Tamarack thought of the fierceness in the hare’s eyes and the words as sharp as her blade. Saskia was a good beast. She wouldn’t let them get caught… would she? “We have t–Ack!”

It was only the weasel’s campballer reflexes that saved the vixen from plunging snout-first into the lawn. Once they’d both caught their balance, Noel, pointed their lantern at the spot she had tripped.

A bloody digging claw reached toward the circle of light.

“Don’t,” Tamarack whispered, even as the weasel raised the lantern higher.

There could be no mistaking the jacket, though the body lay twisted, and jagged white shone through the velvety black fur. What she’d taken as a puddle was something darker, thicker.

“Tam, that’s not… is it?”

She couldn’t scream. Death didn’t hear screams. It was deaf, dumb, and blind, but it certainly touched everybeast – had no choice in the matter. Murderers, though…

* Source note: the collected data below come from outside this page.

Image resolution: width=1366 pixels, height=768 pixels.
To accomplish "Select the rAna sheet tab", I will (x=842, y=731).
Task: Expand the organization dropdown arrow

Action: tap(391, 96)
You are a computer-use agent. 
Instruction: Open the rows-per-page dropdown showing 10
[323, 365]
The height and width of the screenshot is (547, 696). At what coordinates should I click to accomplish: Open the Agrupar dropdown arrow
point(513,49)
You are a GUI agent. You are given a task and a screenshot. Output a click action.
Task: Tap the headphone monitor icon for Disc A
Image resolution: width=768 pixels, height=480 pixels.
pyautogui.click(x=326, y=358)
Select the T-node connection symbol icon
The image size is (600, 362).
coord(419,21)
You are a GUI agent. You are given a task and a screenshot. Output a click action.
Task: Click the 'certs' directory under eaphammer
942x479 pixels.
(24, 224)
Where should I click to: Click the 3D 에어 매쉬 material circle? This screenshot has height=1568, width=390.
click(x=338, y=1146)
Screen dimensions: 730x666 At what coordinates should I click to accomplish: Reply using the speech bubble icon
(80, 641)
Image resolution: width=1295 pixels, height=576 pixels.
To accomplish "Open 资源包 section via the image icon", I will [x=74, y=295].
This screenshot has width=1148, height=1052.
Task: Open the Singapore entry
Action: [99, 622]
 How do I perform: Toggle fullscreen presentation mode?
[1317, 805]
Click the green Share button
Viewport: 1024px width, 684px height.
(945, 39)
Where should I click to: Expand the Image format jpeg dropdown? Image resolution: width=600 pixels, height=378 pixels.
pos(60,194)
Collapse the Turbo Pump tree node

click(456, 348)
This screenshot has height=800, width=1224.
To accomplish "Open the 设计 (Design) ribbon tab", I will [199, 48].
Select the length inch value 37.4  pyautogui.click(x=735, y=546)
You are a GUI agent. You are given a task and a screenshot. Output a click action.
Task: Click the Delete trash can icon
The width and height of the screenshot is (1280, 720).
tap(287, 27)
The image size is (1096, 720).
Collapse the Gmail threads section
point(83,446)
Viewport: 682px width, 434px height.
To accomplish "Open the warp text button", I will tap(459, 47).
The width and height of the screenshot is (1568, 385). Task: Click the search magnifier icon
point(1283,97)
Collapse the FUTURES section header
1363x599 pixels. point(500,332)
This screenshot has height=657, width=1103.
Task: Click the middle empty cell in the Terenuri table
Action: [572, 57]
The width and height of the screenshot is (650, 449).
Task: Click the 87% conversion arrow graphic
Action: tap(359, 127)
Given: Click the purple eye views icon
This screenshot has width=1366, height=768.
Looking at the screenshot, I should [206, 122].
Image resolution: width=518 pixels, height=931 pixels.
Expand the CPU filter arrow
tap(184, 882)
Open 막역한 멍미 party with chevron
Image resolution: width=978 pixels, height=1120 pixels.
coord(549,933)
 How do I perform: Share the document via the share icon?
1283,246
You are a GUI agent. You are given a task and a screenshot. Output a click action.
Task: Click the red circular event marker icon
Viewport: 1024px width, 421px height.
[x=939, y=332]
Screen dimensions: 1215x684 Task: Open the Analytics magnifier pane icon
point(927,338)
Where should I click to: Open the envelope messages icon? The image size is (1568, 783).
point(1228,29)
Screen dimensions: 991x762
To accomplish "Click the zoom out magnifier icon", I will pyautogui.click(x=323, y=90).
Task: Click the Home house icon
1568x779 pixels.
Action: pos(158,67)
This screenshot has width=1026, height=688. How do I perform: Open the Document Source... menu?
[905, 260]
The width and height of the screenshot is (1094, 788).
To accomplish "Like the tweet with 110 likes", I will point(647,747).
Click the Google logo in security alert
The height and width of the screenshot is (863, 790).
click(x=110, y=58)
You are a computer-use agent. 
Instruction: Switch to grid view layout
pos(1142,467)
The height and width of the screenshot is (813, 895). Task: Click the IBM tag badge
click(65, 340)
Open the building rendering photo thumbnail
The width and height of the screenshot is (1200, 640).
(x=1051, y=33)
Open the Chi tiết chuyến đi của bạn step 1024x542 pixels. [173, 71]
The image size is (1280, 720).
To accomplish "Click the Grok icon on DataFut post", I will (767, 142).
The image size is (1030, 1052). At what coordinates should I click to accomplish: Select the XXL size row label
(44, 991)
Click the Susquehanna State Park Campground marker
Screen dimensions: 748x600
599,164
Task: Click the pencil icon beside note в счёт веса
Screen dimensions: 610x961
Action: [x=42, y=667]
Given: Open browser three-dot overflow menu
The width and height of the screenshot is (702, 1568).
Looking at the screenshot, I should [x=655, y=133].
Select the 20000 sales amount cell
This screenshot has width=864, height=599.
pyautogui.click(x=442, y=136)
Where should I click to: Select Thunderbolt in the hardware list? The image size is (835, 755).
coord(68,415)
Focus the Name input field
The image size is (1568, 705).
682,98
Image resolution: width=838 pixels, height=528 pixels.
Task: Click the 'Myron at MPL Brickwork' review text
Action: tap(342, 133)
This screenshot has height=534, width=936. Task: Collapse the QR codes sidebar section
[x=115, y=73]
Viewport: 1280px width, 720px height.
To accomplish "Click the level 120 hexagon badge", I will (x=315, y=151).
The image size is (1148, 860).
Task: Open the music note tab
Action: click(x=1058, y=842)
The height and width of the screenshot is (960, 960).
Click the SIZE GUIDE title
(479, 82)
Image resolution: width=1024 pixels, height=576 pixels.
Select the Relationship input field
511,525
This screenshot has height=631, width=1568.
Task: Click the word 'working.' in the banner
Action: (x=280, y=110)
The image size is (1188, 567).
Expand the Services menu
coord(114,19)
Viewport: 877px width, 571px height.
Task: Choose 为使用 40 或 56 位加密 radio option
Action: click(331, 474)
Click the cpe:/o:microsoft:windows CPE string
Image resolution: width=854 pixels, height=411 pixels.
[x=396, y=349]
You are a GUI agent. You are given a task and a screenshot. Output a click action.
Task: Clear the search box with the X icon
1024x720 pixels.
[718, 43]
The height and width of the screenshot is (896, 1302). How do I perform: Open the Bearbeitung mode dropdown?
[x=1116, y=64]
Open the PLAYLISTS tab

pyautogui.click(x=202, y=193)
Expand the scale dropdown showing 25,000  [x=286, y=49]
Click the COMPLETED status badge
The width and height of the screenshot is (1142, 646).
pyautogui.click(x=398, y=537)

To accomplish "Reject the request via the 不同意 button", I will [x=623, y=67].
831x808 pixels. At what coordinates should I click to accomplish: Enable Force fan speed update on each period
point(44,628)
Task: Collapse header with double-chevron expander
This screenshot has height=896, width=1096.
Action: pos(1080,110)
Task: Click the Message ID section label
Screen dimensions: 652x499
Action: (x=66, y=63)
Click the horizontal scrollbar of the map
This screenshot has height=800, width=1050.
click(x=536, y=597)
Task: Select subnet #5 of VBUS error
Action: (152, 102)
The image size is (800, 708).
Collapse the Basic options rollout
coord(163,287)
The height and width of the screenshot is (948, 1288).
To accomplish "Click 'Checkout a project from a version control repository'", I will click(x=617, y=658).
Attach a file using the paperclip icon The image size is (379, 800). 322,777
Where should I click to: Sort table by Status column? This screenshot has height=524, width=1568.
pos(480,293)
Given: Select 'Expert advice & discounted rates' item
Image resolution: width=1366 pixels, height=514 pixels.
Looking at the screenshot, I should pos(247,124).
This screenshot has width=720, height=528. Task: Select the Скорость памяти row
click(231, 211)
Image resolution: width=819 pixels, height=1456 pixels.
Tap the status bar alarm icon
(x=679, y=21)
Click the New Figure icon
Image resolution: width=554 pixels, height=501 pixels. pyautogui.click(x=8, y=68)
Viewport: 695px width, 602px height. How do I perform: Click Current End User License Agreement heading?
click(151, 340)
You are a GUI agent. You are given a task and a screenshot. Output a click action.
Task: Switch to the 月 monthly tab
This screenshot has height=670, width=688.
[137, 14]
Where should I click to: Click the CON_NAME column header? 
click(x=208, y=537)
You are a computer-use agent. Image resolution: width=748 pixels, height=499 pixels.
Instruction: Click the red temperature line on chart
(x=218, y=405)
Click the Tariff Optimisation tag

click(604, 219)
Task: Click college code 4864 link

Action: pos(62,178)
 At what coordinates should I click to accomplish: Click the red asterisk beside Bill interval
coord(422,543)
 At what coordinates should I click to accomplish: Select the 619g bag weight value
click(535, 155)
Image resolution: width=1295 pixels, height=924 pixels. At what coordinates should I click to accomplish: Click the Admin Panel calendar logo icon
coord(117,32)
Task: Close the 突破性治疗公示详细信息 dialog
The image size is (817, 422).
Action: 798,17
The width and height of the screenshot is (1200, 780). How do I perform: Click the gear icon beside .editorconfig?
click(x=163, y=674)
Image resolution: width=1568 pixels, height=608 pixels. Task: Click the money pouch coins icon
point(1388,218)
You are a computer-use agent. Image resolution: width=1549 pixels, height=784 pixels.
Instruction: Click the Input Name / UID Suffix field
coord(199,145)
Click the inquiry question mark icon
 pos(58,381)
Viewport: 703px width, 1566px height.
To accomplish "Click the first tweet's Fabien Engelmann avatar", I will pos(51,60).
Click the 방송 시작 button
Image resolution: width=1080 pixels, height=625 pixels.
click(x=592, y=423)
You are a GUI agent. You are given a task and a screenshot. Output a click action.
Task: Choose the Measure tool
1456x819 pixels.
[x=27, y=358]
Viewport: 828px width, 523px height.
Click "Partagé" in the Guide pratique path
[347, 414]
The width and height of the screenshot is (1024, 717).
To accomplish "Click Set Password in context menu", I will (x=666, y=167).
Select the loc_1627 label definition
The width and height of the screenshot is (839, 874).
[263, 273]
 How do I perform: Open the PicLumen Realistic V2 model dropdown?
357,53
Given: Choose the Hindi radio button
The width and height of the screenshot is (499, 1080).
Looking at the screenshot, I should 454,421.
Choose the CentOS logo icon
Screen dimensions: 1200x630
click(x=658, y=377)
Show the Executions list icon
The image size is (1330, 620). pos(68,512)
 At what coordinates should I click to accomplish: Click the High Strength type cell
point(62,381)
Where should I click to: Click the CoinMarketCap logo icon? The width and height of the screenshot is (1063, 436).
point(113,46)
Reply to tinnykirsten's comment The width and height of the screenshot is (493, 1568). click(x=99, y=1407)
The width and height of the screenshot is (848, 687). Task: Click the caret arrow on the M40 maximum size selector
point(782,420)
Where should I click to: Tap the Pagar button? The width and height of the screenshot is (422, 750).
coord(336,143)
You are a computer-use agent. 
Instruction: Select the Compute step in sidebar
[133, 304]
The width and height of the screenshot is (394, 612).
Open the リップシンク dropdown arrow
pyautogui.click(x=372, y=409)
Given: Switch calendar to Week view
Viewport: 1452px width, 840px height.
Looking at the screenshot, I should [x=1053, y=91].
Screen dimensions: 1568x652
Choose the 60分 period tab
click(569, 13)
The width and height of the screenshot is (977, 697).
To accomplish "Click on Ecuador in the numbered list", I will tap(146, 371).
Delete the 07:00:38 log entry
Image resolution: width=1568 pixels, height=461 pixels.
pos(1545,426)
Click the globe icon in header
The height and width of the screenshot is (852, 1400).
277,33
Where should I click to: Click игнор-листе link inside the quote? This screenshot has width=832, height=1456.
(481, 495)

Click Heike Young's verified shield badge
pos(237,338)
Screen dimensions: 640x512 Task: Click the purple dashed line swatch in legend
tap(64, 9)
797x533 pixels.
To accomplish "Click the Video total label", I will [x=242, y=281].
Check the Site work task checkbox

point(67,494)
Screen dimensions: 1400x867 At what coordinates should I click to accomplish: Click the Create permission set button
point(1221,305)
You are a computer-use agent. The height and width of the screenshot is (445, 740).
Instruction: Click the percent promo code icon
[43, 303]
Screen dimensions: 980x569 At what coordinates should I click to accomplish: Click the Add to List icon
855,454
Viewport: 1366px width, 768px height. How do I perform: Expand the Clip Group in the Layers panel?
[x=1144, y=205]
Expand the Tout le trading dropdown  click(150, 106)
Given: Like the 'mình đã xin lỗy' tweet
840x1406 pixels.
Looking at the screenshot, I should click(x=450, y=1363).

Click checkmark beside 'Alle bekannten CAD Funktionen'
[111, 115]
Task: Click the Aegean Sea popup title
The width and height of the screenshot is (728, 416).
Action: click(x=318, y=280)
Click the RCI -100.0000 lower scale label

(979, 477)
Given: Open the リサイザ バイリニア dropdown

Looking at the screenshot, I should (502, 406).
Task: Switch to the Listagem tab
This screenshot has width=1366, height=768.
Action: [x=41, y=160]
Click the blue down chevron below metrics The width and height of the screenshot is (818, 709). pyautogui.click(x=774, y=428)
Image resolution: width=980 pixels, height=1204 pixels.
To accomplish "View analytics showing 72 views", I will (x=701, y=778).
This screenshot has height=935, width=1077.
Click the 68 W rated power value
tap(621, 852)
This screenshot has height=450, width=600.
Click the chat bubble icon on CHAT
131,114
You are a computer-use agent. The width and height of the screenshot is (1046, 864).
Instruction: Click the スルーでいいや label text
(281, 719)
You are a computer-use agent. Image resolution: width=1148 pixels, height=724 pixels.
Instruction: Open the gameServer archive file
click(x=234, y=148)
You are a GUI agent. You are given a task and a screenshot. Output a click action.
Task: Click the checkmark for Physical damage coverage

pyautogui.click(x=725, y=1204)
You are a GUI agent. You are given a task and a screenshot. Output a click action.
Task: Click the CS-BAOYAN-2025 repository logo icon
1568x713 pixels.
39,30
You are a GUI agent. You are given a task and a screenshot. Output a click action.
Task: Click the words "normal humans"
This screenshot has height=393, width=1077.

“He ain’t wearing his goggles,” the vixen noted, sticking her paws into her pockets and tracing the cloakpin. She’d bullied him that first night into helping her, needling just right to get him to come. The other pocket held the pamphlet Saskia had given her the day she’d dug Andrew’s grave: Policraticus, on the Right to Revolt.

Noel shone the light where the mole’s kindly features had been. A mess of blood and bone greeted them; she heard the weasel gag.

“Do you got a knife or something, Mr. Noel?”

“Why?”

“I’m going to go kill Abbot Carter.”

What?”

The tone of disbelief sparked something inside of her. Ice melted away as fire infused every hair on her body. Her paws snapped up to grasp the weasel’s coat and jerk him down so they were snout-to-snout. “That murdering son of a harlot did this! Can’t you see that? Look at Mr. Cobb. Look what that… that plank-tailed scum-sucker did to him!” She didn’t have seasons of memories for Cobb. Two months? Not even that. They burned away, each of his distant smiles and chuckles fueling the flames.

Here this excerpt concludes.